Transcreva, do texto sobre pecuária mais abaixo, tudo o que vai de "7) Produtividade ainda" até "num futuro próximo.", sem alterar nada.

▸ Trecho do texto:
•••••

6) Alimento convencional mais perto do orgânico: Por ser produzido no ambiente natural do animal, com o mínimo de insumos, não existe nenhum outro alimento produzido convencionalmente que seja tão parecido com sua opção orgânica que, em geral, restringe apenas alguns insumos como, por exemplo, a ureia – um componente orgânico – por ser produzido industrialmente.

7) Produtividade ainda pode aumentar muitas vezes: A produção média no Brasil é de cerca de 3 arrobas por hectare, mas há registro de produções tão elevadas quanto 90 arrobas por hectare. Fica claro, então, que ainda há enormes oportunidades de aumento de eficiência na nossa pecuária usando apenas tecnologia já disponível, sem contar os avanços extraordinários que a Pecuária 4.0, junto com a biotecnologia, nanotecnologia e outas áreas de ponta devem oportunizar num futuro próximo.

•••••

▸ Trecho de dados:

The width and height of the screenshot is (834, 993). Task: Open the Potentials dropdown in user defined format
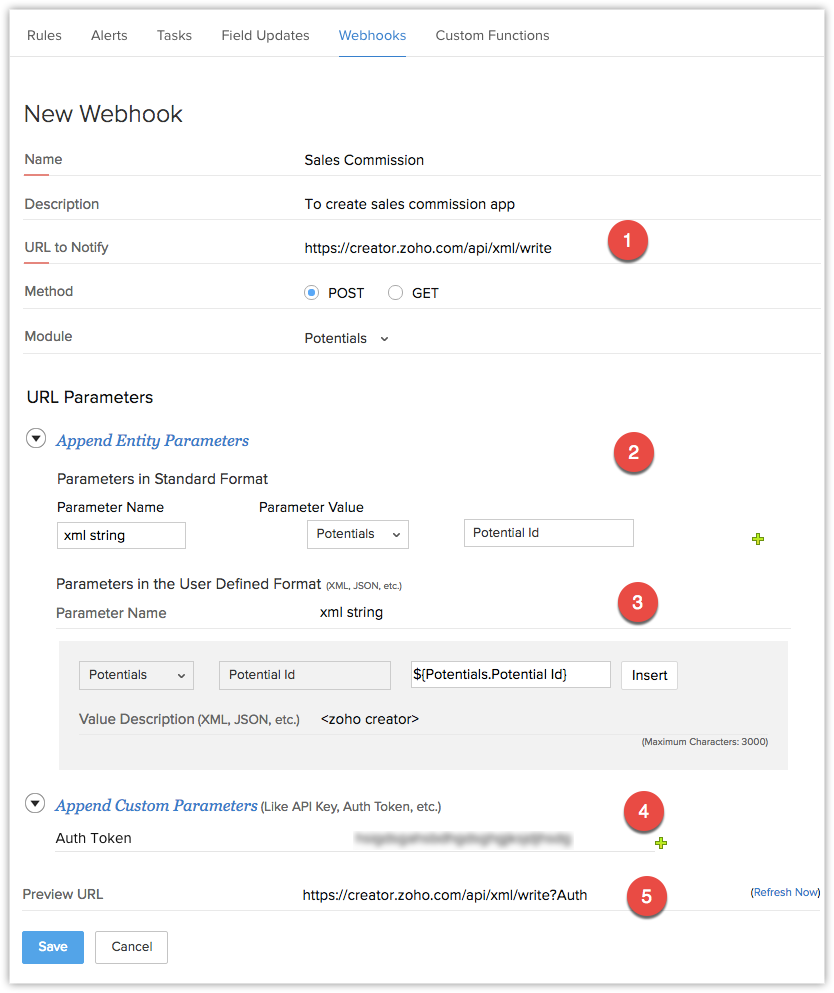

•••••

▸ Resposta:
7) Produtividade ainda pode aumentar muitas vezes: A produção média no Brasil é de cerca de 3 arrobas por hectare, mas há registro de produções tão elevadas quanto 90 arrobas por hectare. Fica claro, então, que ainda há enormes oportunidades de aumento de eficiência na nossa pecuária usando apenas tecnologia já disponível, sem contar os avanços extraordinários que a Pecuária 4.0, junto com a biotecnologia, nanotecnologia e outas áreas de ponta devem oportunizar num futuro próximo.